Exercise prompt: Put the rows into a numbered list, starting at the first row and ending at the row that contains "Click the bold", and leave out any blank lines.

-----

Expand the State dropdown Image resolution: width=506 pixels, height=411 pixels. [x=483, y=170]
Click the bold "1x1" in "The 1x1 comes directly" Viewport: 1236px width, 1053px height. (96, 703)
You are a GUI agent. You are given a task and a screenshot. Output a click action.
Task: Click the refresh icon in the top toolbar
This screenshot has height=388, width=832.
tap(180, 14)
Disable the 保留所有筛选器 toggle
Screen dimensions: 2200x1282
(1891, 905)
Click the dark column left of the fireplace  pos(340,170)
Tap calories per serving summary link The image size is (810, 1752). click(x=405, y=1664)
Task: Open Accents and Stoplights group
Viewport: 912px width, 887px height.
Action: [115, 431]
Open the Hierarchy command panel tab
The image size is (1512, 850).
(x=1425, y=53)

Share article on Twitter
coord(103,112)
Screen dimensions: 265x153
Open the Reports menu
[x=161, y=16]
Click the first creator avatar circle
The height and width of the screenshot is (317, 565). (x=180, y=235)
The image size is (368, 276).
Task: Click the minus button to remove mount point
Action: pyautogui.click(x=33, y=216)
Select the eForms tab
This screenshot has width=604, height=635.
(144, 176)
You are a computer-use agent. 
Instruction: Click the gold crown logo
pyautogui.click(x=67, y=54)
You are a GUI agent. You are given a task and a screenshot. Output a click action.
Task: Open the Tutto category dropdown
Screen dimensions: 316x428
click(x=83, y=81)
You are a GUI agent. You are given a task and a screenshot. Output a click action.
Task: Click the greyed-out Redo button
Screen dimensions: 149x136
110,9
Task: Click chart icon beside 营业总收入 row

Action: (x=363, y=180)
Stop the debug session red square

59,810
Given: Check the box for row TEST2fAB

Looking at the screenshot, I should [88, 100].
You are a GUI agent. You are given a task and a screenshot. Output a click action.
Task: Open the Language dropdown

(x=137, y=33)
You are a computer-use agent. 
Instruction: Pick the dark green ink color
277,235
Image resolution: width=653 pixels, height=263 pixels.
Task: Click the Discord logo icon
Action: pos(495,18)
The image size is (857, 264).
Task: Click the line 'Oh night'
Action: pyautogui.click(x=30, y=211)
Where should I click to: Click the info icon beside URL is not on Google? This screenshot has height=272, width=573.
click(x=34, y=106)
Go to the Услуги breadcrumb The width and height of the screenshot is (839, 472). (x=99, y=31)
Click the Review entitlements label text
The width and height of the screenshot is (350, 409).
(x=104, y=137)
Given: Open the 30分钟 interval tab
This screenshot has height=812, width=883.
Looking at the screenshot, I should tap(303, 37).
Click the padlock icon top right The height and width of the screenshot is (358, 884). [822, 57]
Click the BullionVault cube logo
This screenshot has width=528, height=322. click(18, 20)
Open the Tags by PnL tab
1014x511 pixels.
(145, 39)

-----

Final answer:
1. Expand the State dropdown Image resolution: width=506 pixels, height=411 pixels. [x=483, y=170]
2. Click the bold "1x1" in "The 1x1 comes directly" Viewport: 1236px width, 1053px height. (96, 703)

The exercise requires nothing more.